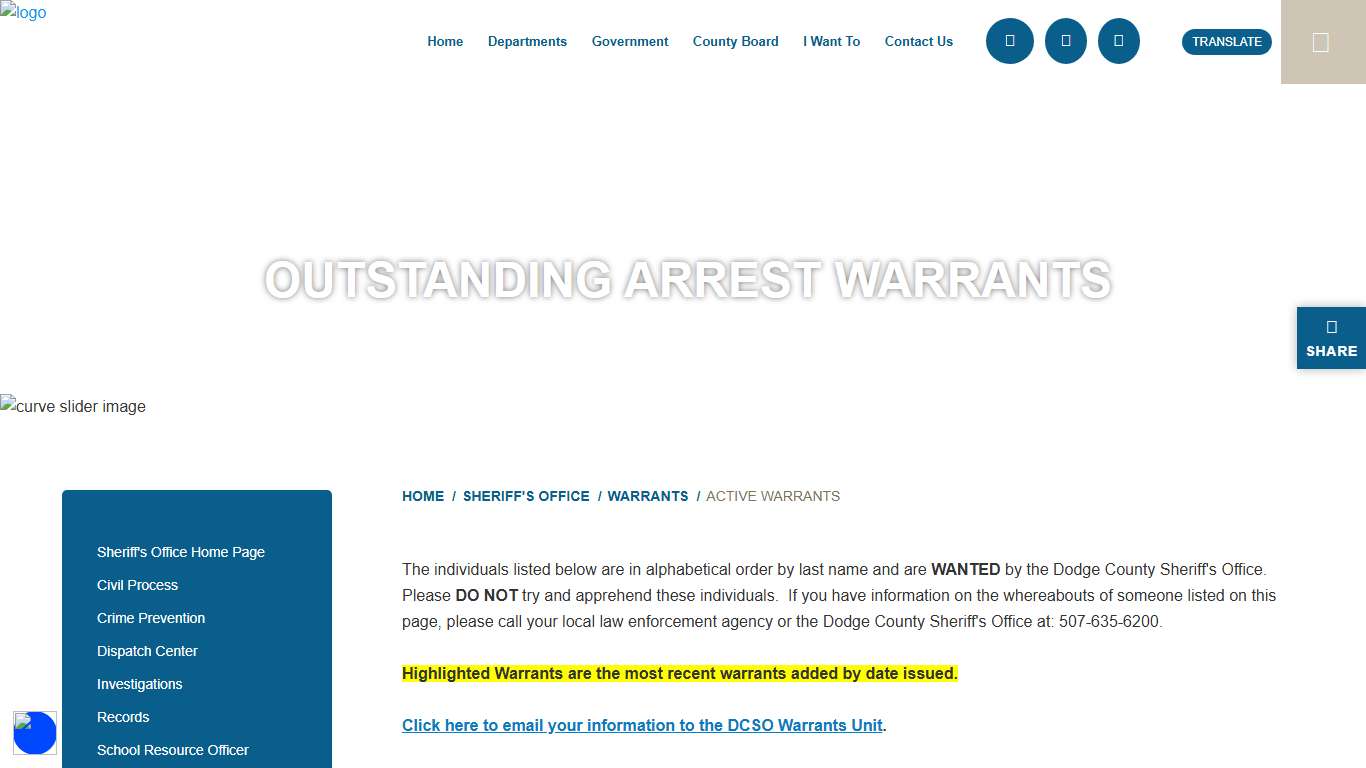Follow the Sheriff's Office breadcrumb link
Viewport: 1366px width, 768px height.
pos(526,496)
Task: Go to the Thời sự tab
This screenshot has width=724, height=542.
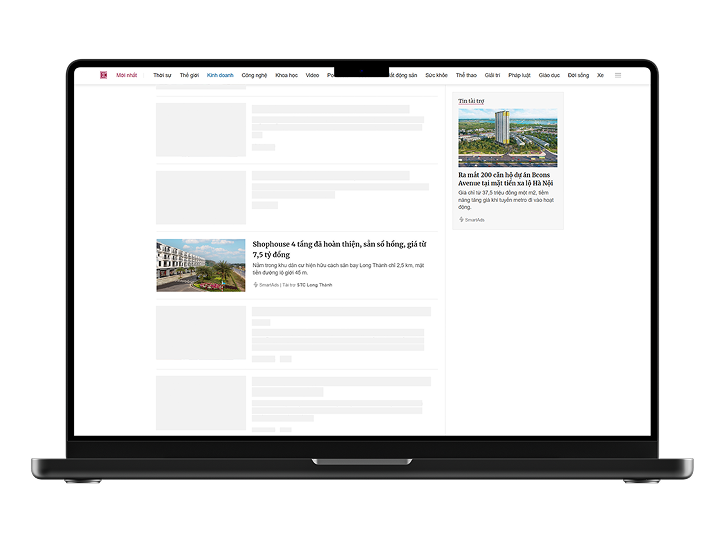Action: tap(162, 75)
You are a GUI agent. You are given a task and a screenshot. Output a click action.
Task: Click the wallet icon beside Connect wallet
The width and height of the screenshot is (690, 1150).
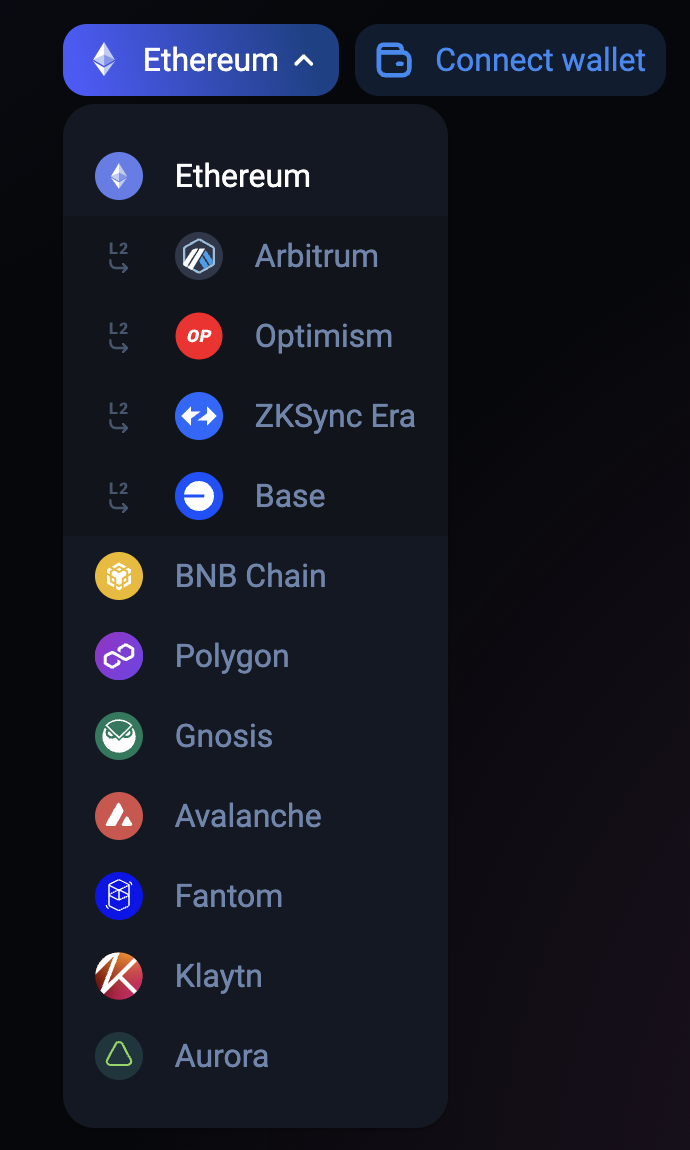pos(394,60)
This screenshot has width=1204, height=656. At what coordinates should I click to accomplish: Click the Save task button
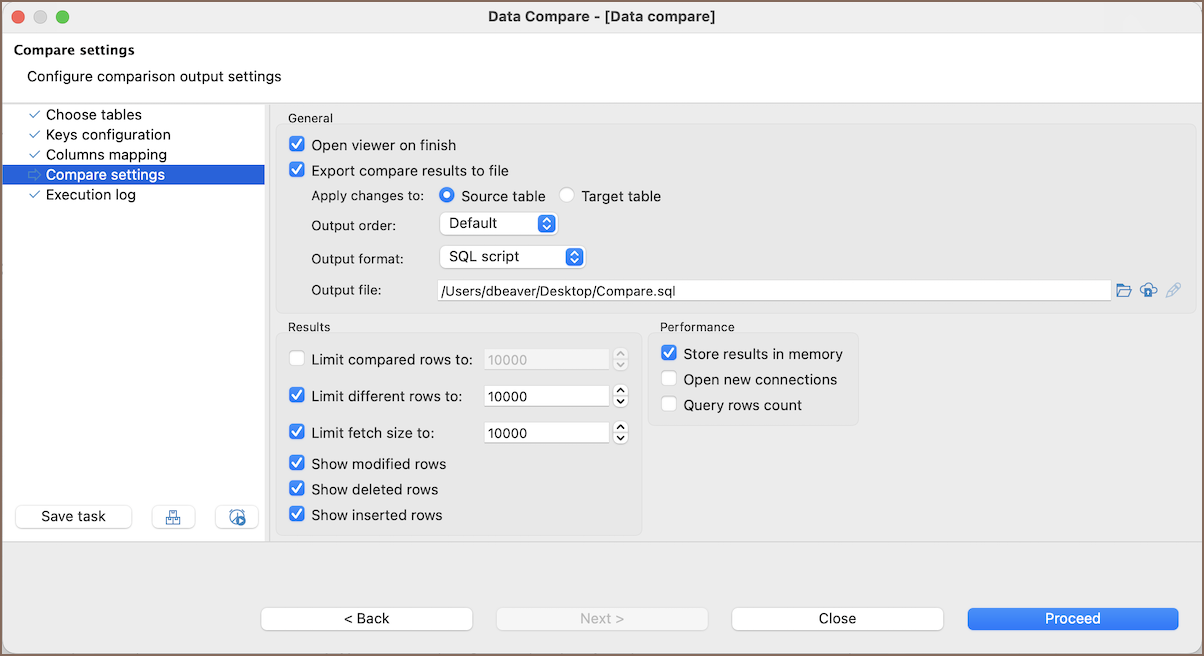[74, 517]
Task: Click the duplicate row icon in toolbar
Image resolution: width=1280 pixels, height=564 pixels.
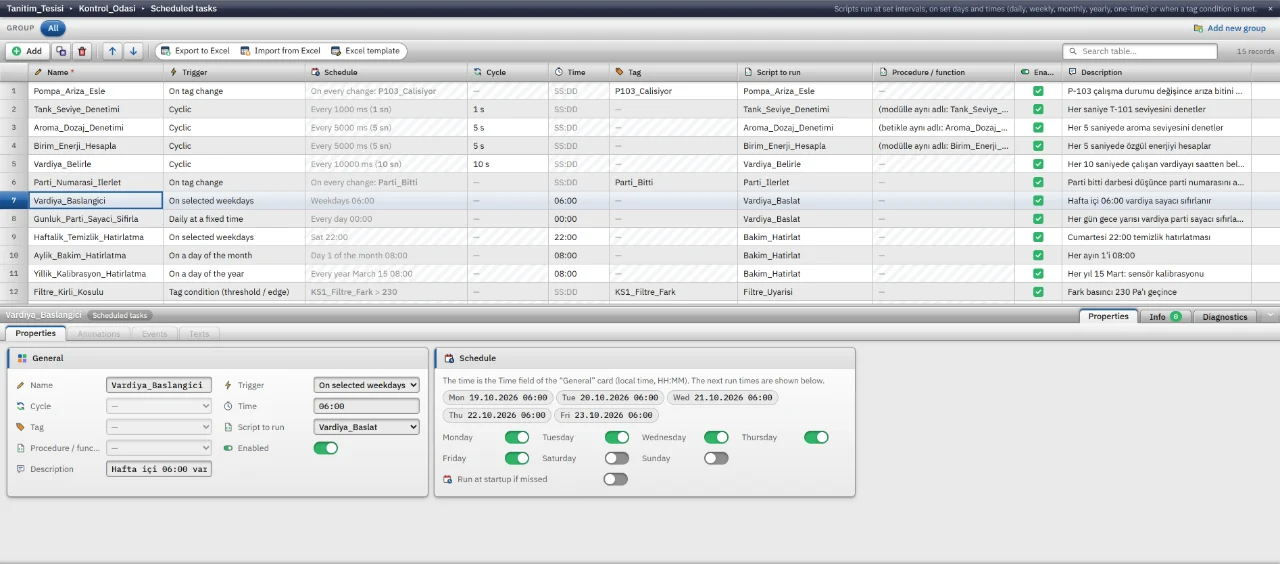Action: [x=61, y=51]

======

- Problem description
A word-for-word copy of the lines from the one with "This screenshot has width=724, height=542." through the final line of the listing above is the whole answer, and it contains no pictures.

- Solution for this task
This screenshot has width=724, height=542.
Action: tap(162, 75)
You are a GUI agent. You are given a task and a screenshot. Output a click action.
Task: Click the wallet icon beside Connect wallet
The width and height of the screenshot is (690, 1150).
pos(394,60)
This screenshot has width=1204, height=656. At what coordinates should I click to accomplish: Click the Save task button
[74, 517]
Task: Click the duplicate row icon in toolbar
Image resolution: width=1280 pixels, height=564 pixels.
Action: [x=61, y=51]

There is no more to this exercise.